XP = reshape(P, p_img_size(1) * p_img_size(2), 3);
XJ = reshape(J, j_img_size(1) * j_img_size(2), 3);
% Run PCA - implementation obscured, but we run the built-in `svd`
% function on the covariance matrix of the matrix we pass in.
% This returns the eigenvector (U*) and eigenvalues (S*)
[UP, SP] = pca(XP);
[UJ, SJ] = pca(XJ);
All of the code up until this point will be reused in our experiments. We read in the images, translate the vectors to a 2-D matrix, and run PCA. Now comes the fun part: we need to project the images into the eigen space.
% Project images to the eigen space using the top k eigenvectors
% Again, the implementation is obscured, but we essentially
% matrix-multiply our features across the first K columns of the
% eigenvector matrix.
K = size(UP, 2); % 3
ZP = projectData(XP, UP, K);
ZJ = projectData(XJ, UJ, K);
It doesn’t make any noticeable difference which eigenvectors we use here, though they are different. They just may be so similar as to not matter:
UP =
-0.65103 0.69800 0.29826
-0.57221 -0.19312 -0.79704
-0.49873 -0.68956 0.52513
UJ =
-0.64694 0.69146 0.32149
-0.54319 -0.12199 -0.83070
-0.53518 -0.71204 0.45452
Finally, we recover images by reversing our projection and writing the results to disk. It’s here that I tried recovering each image using the other’s eigenvectors, to no noticeable change:
% Recover images from the eigen space using the top K eigen vectors and
% visualize only using those K dimensions
% Once again, the implementation is obscured, but we reverse projectData
% by multiplying the projected data by the same
XP_rec = recoverData(ZP, UP, K);
XP_recovered = reshape(XP_rec, p_img_size(1), p_img_size(2), 3);
XP_swap = recoverData(ZP, UJ, K);
XP_swapped = reshape(XP_rec, p_img_size(1), p_img_size(2), 3);
XJ_rec = recoverData(ZJ, UJ, K);
XJ_recovered = reshape(XJ_rec, j_img_size(1), j_img_size(2), 3);
XJ_swap = recoverData(ZJ, UP, K);
XJ_swapped = reshape(XJ_rec, j_img_size(1), j_img_size(2), 3);
imwrite(uint8(XP_recovered), 'picasso_orig.jpg');
imwrite(uint8(XP_swapped), 'picasso_swap.jpg');
imwrite(uint8(XJ_recovered), 'johns_orig.jpg');
imwrite(uint8(XJ_swapped), 'johns_swap.jpg');
But as you can see, there’s no discernable difference:
Now we can do some interesting things by reducing the number of components we use to project and rebuild the images (the K value above). There’s still no difference when we go to reconstruct, so I’ll just show each image once from now on.
What if we reduce K
from 3 (the size of the eigenvector matrix) to 2? We get
kind of a neat muted palette:
And when K = 1, we get a pretty good grayscale.

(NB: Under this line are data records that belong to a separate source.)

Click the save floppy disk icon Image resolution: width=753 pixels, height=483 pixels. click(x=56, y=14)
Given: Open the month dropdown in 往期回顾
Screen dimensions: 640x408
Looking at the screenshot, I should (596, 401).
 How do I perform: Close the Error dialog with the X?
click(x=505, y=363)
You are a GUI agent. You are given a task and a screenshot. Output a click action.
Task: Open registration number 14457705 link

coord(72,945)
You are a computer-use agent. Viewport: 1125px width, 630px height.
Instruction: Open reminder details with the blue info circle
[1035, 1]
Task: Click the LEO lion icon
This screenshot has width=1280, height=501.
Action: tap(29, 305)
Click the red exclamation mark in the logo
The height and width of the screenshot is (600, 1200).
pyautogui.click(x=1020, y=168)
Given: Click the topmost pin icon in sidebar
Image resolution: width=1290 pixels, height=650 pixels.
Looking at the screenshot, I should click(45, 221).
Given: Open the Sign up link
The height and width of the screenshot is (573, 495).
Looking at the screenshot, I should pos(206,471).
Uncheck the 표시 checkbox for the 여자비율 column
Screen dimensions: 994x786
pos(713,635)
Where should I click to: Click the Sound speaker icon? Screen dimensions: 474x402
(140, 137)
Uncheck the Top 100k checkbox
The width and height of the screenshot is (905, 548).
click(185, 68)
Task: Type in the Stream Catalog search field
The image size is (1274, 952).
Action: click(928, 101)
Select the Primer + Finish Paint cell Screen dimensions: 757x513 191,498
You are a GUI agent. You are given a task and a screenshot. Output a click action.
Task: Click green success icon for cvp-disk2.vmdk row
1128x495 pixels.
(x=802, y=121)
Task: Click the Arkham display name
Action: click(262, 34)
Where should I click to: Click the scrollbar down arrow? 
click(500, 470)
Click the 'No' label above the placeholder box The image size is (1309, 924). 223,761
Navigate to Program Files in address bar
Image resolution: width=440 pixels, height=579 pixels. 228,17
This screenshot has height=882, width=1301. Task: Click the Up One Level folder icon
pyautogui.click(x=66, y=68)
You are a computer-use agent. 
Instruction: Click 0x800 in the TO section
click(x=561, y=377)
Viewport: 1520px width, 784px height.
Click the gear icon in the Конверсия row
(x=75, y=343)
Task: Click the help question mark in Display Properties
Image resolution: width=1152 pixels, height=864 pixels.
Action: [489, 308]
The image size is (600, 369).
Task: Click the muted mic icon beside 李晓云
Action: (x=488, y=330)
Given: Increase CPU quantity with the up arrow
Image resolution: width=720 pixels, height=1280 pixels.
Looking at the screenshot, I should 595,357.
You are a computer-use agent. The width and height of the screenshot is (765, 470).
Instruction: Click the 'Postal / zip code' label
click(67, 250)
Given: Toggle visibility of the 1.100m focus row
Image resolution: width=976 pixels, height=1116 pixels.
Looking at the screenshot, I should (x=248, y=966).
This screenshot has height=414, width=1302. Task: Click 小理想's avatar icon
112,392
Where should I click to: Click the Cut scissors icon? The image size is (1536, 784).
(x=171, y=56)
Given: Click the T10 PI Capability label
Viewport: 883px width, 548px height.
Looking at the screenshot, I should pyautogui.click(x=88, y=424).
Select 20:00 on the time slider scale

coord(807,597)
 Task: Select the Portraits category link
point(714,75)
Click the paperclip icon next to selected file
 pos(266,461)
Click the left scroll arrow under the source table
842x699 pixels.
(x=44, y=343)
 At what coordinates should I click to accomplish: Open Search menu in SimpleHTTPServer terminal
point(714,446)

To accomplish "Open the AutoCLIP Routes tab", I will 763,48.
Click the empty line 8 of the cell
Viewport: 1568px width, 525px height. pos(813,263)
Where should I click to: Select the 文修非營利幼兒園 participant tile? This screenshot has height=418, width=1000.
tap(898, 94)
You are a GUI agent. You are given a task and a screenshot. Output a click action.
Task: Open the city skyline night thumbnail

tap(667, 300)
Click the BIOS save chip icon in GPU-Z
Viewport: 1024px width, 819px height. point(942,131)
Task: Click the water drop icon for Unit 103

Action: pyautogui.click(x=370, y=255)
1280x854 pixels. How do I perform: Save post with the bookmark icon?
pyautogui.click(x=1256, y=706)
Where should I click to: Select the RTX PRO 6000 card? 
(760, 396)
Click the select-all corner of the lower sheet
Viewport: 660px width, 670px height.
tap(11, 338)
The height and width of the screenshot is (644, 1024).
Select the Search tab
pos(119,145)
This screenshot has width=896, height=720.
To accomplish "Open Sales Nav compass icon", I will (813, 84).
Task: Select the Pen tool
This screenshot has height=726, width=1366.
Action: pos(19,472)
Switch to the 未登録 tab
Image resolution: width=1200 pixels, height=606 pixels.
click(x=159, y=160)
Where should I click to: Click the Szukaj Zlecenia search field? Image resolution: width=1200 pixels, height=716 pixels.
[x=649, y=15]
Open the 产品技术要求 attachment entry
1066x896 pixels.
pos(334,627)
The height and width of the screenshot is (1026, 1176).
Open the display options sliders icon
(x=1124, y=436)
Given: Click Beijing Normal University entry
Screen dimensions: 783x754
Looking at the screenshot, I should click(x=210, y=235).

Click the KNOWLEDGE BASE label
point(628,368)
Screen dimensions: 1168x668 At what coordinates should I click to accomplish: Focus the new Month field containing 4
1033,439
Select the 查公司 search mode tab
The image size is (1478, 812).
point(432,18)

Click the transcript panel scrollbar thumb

We can also do some interesting color shifting by transposing our eigenvector matrices at certain times.
If we transpose when we project the data (when K = 3), we get a huge green shift:
ZP = projectData(XP, UP', K);
ZJ = projectData(XJ, UJ', K);
Alternately, if we transpose the matrix when we go to recover, we get a big red shift:
XP_rec = recoverData(ZP, UP', K);
XJ_rec = recoverData(ZJ, UJ', K);
Again, nothing we couldn’t have done in a few seconds in Photoshop, but pretty fun to play with, at least.